[Stored data]
_____

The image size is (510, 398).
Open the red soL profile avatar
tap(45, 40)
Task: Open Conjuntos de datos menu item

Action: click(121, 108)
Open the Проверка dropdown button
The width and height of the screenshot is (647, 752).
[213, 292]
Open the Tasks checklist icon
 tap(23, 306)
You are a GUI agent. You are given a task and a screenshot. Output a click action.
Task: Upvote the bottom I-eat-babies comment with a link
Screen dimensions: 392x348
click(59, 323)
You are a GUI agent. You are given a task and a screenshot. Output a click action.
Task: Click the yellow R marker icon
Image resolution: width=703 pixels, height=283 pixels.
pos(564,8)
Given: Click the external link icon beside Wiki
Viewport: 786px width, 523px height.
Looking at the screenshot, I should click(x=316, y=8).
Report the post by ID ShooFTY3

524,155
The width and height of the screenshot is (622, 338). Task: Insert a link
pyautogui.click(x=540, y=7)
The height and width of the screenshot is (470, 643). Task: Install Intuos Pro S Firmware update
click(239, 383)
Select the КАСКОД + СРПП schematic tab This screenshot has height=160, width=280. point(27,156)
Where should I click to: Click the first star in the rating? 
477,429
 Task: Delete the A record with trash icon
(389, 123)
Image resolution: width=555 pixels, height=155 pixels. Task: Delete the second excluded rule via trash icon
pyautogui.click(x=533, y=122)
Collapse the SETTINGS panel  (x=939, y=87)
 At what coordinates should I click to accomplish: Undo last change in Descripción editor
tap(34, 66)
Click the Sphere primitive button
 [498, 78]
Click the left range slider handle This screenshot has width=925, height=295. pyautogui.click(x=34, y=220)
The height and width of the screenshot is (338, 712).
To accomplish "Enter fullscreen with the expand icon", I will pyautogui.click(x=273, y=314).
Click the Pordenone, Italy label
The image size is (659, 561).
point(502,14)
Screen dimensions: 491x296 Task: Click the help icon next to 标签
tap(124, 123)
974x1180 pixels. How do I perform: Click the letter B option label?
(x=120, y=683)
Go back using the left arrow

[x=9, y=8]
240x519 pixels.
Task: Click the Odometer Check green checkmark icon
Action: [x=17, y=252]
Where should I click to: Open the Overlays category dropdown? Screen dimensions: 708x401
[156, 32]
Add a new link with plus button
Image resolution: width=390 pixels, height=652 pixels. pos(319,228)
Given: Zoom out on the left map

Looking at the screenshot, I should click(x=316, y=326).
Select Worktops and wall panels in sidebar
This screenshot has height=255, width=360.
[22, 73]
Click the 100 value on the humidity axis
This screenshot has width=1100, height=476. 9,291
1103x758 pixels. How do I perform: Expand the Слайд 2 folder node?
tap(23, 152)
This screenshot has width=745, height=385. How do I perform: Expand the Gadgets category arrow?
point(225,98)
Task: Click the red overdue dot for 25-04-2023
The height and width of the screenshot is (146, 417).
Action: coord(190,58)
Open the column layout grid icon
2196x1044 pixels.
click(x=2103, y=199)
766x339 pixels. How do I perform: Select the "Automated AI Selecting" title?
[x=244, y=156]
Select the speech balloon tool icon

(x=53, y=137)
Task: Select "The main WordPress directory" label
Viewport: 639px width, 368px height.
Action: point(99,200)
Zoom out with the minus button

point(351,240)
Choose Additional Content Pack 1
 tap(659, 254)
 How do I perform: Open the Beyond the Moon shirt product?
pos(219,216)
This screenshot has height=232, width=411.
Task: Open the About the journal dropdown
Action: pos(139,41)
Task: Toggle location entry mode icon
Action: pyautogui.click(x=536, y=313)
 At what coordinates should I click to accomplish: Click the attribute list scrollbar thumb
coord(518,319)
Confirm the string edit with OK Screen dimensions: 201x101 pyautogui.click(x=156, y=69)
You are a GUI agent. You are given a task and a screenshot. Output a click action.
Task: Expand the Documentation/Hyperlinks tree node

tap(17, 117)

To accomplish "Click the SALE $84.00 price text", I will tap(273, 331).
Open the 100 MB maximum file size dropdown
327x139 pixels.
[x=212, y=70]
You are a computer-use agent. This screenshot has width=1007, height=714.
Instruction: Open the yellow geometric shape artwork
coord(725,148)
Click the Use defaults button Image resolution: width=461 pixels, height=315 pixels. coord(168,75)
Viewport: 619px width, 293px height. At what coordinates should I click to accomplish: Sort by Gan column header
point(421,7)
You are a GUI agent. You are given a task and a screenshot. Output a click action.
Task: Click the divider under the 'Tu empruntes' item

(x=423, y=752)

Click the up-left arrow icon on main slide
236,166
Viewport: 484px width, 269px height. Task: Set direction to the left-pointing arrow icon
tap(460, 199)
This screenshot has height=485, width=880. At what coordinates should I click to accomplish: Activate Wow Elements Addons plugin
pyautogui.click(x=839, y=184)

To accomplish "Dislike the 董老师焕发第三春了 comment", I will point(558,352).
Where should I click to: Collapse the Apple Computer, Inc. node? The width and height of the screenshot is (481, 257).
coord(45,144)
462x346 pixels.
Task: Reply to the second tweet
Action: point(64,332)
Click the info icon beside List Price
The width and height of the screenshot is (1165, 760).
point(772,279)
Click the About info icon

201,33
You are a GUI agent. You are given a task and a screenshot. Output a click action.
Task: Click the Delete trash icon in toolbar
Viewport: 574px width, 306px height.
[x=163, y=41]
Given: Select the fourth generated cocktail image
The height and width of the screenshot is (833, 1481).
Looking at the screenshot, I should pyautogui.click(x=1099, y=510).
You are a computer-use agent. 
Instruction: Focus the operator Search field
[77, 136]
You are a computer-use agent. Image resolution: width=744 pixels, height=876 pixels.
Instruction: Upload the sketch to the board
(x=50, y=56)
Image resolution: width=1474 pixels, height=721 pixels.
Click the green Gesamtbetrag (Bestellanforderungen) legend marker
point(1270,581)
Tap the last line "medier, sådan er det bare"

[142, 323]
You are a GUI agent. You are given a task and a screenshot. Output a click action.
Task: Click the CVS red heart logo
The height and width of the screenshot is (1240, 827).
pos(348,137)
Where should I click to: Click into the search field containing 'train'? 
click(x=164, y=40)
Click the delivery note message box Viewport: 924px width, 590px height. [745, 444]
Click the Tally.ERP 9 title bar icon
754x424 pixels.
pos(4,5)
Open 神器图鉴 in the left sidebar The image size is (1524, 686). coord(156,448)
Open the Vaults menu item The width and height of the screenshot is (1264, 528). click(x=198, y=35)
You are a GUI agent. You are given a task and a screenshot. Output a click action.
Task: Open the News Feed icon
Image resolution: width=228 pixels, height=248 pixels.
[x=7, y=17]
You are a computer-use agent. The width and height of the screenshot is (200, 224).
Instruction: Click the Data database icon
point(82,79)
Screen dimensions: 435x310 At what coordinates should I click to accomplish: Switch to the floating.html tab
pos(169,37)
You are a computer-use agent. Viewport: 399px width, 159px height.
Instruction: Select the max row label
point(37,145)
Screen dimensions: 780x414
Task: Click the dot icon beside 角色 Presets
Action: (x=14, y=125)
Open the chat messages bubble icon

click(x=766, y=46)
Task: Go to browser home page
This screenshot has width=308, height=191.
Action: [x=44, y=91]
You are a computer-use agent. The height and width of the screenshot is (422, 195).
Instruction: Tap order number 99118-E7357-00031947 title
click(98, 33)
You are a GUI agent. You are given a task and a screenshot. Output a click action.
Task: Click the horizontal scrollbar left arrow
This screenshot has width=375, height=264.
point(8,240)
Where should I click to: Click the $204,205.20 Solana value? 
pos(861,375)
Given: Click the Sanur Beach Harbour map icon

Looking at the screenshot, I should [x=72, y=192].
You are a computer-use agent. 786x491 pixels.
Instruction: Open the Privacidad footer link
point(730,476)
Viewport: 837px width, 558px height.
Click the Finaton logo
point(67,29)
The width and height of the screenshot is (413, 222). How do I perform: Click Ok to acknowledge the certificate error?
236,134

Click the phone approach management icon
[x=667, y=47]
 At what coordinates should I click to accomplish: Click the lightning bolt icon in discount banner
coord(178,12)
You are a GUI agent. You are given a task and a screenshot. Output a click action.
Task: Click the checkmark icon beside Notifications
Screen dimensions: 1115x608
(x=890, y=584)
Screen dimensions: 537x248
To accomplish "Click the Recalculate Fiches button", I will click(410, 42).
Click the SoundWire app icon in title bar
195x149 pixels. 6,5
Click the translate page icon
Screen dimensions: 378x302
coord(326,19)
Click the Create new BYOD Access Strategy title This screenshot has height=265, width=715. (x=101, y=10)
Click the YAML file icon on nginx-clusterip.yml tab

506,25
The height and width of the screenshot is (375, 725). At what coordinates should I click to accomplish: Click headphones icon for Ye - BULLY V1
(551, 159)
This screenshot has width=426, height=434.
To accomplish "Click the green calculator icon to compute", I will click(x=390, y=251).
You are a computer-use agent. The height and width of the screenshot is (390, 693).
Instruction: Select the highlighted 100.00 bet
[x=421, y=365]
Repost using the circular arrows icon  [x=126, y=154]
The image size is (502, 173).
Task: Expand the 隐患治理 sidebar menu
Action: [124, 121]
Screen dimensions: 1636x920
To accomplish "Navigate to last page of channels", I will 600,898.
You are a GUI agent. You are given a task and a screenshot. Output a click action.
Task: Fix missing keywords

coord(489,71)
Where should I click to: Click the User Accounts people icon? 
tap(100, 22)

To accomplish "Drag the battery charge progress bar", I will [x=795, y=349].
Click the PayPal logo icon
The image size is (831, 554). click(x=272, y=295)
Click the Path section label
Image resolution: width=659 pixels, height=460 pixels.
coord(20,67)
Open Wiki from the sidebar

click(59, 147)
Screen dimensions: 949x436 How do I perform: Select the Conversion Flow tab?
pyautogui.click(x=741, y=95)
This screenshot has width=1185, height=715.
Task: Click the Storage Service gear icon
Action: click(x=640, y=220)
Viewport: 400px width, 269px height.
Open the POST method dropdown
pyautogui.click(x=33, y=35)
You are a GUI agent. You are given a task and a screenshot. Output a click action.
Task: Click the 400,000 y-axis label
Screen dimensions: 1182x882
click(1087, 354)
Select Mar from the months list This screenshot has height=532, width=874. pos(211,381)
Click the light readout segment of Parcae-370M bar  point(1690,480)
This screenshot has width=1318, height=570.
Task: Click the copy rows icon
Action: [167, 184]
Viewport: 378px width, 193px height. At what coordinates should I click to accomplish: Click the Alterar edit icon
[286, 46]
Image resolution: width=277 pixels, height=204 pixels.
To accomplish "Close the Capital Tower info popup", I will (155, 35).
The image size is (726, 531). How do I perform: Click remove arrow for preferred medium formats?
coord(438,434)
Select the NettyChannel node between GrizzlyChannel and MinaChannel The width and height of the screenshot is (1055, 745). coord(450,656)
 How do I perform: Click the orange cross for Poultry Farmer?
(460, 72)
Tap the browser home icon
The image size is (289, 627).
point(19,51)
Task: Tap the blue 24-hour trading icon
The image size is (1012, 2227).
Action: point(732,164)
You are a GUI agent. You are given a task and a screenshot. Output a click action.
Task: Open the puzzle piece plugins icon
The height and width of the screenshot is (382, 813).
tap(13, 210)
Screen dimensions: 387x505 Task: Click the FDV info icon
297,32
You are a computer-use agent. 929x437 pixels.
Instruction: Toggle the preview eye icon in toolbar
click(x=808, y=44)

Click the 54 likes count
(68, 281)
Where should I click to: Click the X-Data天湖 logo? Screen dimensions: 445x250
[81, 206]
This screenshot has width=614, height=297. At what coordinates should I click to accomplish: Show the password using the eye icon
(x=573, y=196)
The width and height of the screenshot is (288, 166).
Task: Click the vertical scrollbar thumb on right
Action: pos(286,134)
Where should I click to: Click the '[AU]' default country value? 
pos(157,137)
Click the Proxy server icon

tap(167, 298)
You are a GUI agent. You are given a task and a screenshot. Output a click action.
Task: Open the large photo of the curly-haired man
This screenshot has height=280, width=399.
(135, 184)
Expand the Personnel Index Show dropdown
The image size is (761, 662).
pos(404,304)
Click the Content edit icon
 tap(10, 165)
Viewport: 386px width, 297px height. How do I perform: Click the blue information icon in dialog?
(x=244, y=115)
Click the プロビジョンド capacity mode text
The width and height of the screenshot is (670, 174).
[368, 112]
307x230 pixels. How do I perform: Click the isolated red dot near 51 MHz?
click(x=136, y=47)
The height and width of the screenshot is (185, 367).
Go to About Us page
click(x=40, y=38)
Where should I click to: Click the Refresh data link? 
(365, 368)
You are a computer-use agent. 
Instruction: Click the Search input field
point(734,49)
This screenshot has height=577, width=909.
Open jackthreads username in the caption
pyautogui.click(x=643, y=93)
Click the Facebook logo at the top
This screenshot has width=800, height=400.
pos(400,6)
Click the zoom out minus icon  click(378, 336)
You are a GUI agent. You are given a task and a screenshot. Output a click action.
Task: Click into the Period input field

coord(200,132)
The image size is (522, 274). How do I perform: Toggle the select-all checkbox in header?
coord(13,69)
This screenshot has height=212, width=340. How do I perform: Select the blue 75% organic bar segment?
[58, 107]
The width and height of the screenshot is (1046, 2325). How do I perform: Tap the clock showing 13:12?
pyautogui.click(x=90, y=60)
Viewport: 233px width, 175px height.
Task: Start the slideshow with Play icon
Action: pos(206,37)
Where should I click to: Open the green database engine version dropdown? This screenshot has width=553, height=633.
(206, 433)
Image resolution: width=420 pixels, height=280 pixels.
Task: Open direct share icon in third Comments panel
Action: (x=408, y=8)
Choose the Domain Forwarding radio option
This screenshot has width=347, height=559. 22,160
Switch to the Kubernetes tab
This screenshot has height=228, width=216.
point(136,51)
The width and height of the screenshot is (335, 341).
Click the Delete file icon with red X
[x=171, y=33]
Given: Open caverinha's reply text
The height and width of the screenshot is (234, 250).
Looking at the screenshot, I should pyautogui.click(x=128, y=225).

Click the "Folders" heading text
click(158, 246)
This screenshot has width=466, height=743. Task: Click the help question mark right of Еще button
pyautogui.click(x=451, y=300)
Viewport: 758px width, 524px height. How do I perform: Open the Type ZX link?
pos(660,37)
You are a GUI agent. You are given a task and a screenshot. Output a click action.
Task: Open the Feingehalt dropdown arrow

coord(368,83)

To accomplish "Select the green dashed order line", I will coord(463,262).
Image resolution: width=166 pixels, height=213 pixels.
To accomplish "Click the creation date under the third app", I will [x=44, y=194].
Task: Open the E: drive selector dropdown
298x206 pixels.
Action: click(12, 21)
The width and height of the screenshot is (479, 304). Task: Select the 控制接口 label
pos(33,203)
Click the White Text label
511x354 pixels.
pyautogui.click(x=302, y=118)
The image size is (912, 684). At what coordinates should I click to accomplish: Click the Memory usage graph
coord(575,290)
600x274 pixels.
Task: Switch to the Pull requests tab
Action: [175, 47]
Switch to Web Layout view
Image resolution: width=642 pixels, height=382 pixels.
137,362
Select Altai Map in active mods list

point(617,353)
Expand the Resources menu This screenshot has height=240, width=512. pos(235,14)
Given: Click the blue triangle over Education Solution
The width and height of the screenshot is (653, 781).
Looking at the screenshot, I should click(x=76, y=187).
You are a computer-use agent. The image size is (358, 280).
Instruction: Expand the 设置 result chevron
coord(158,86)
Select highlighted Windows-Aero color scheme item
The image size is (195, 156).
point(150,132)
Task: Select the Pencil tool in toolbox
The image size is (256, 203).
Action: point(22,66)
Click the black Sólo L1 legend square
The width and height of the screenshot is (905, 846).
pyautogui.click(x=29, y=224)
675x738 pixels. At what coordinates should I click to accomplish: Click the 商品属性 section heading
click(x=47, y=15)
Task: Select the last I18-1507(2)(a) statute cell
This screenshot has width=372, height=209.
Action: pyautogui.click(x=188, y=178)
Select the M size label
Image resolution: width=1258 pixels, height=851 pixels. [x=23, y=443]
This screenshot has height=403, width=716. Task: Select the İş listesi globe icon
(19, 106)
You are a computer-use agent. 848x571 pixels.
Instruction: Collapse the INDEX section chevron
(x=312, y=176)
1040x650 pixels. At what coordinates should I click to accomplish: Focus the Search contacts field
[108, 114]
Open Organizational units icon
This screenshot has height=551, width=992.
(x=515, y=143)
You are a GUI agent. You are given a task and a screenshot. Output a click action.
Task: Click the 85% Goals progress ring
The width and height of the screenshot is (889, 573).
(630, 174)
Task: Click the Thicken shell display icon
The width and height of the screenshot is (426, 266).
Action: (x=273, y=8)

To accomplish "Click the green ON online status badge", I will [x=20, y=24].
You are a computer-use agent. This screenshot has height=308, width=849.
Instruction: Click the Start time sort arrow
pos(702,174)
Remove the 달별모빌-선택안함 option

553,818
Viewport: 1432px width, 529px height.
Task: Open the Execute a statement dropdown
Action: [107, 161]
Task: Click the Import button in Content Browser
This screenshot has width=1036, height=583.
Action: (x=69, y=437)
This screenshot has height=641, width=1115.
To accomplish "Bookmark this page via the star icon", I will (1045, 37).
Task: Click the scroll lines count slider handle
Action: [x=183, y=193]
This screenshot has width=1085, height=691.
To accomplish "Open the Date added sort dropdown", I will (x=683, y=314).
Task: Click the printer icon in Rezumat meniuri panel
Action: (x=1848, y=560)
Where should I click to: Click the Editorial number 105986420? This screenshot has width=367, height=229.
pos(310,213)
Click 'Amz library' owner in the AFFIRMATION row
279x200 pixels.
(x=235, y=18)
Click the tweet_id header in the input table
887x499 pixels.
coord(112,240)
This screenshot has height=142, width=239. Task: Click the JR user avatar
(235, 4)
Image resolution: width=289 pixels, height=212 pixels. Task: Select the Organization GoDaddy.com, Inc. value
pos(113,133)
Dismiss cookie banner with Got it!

_____

- Task brief: Gather each line of the records holding the string "progress".

- Exercise result:
To accomplish "Drag the battery charge progress bar", I will [x=795, y=349].
Task: Click the 85% Goals progress ring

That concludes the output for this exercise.